The latest Auckland Council statistics show that more homes have been approved in the Henderson-Massey area than anywhere else. The influx of housing opens up opportunities, but it is not accompanied by the necessary large-scale investment in infrastructure. Kennedy’s journey is so long because the west has almost no dedicated bus lanes, no rapid transit like the Northern Busway, and few cycle lanes to reduce road congestion.

“Density in West Auckland continues to grow, with no apparent plans to improve transport or urban infrastructure, while people in sparsely populated inner-city suburbs enjoy frequent buses and thriving town centres,” she says. “The plan for how all these extra people are going to get in and out of west Oakland seems to be the planners closing their eyes and going LA LA LA I CAN’T HEAR YOU.”

In general, the wealthier the area and the closer it is to existing infrastructure, the less likely the council will allow people to build housing (Graph: Greater Auckland)

Waitakere councilor Shane Henderson says the West’s unrivaled hospitality is not getting extra council funding. At a recent council meeting, he pleaded with his colleagues from the wealthier, better-served and connected suburbs “do your part”. He says poor communities on Auckland’s fringes are often not heard at the council table, while residents of wealthy inner suburbs complain until they get their way. It may be their right in a democracy, but he believes it must come at a cost – literally. “If communities don’t want to take the growth, that’s fine. But I think they shouldn’t take so much funding either. This is, of course, a quid pro quo situation.”

The same goes for the south. Until Henderson-Massey took over, Papakura regularly topped the council’s list of approvals granted. Local councilor Angela Dalton says growth has not come with enough extra money for public utilities and transport upgrades. “I think it’s terrible, honestly. Especially when I look at what other areas are getting. Look at Ōrākei: it’s beautiful. When you look at how the suburbs are getting these great projects and we’re not getting what we need to support a growing community, it’s not fair. It’s not fair. This is completely unfair.”

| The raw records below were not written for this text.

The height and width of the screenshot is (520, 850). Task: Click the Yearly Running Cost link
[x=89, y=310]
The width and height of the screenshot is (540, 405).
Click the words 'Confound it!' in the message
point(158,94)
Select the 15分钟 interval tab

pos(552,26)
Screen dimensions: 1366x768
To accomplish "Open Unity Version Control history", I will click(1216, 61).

To add insult to injury, suburbs like Ponsonby are economic parasites on poorer suburbs that actually take their share of the growth. The study was conducted in Lafayette, Louisiana and Eugene, Oregon, shows that dense residential development brings positive returns to city councils, while sprawl and low-density development like that found in suburban Oakland negatively affects city finances.

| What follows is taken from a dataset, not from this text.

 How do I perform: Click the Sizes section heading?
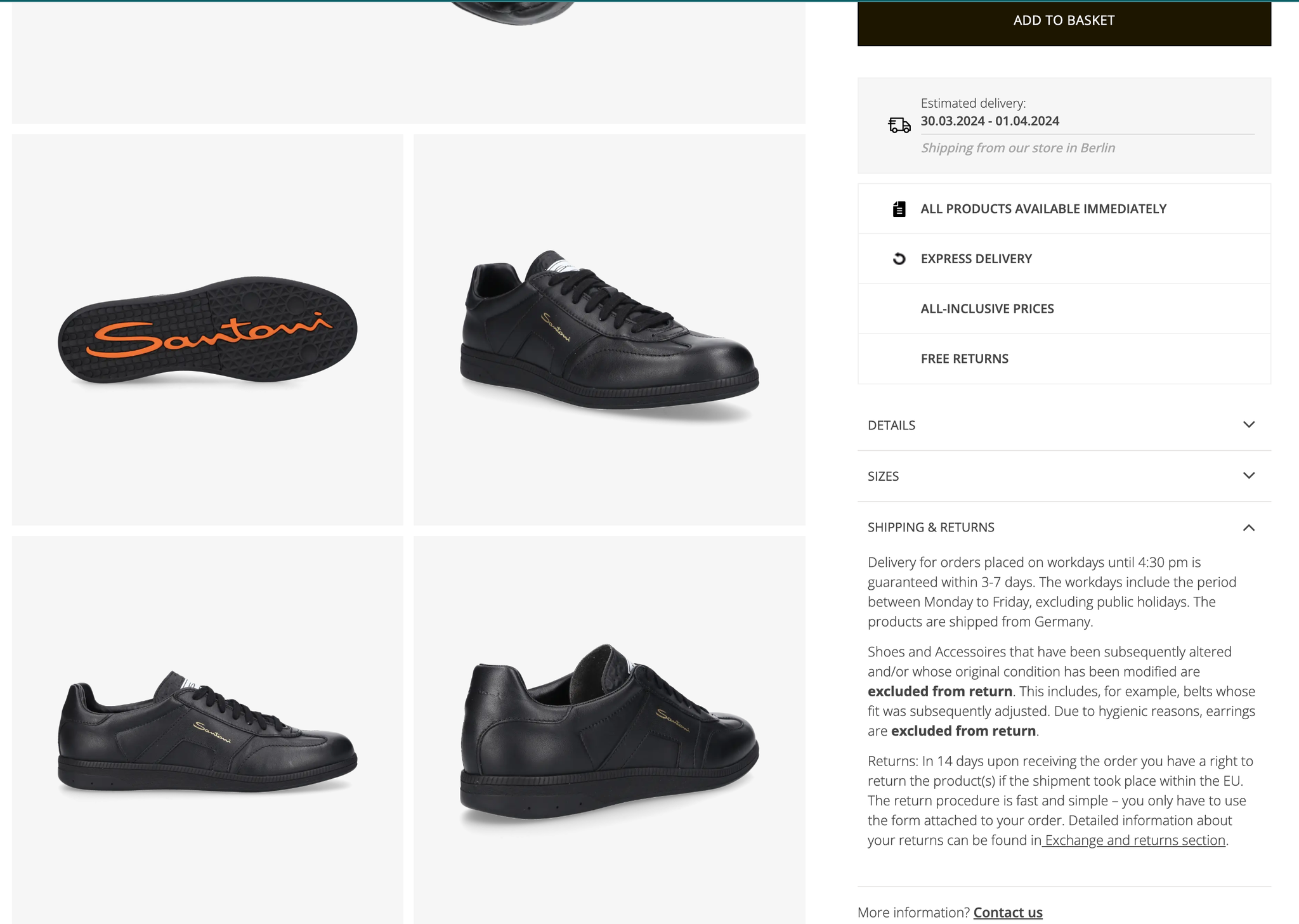click(x=883, y=476)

Many of the rich residents of the Auckland suburbs are probably the ones who wander about the so-called benefit bludgers, even if economists go on television to tell politicians and bankers to create more unemployed people to help the economy. In fact, the residents of dachas in our city are the biggest bludgers. They selfishly refuse to welcome new people into their neighborhood, and then ask the people who live in the densely populated neighborhoods they rejected to subsidize their lifestyle.

But the people of Ponsonby cannot sit back and do nothing and expect free handouts from the government and taxpayers. Bernard Orsman and Mike Lee are right: Gray Lynn, Westmere and Herne Bay should get less gold standard infrastructure. Instead, Te Atatu Peninsula needs new playgrounds. Papakura needs protected cycle lanes. Kennedy needs a bus that doesn’t get stuck in traffic, or trains that come more than once a day. If you don’t host more people, you can’t ask for more money. It’s time to defund Ponsonby and give it to suburbs that do their part.

Keep an eye on Bernard Gickey When the facts change on Apple Podcasts, Spotify or your favorite podcast provider.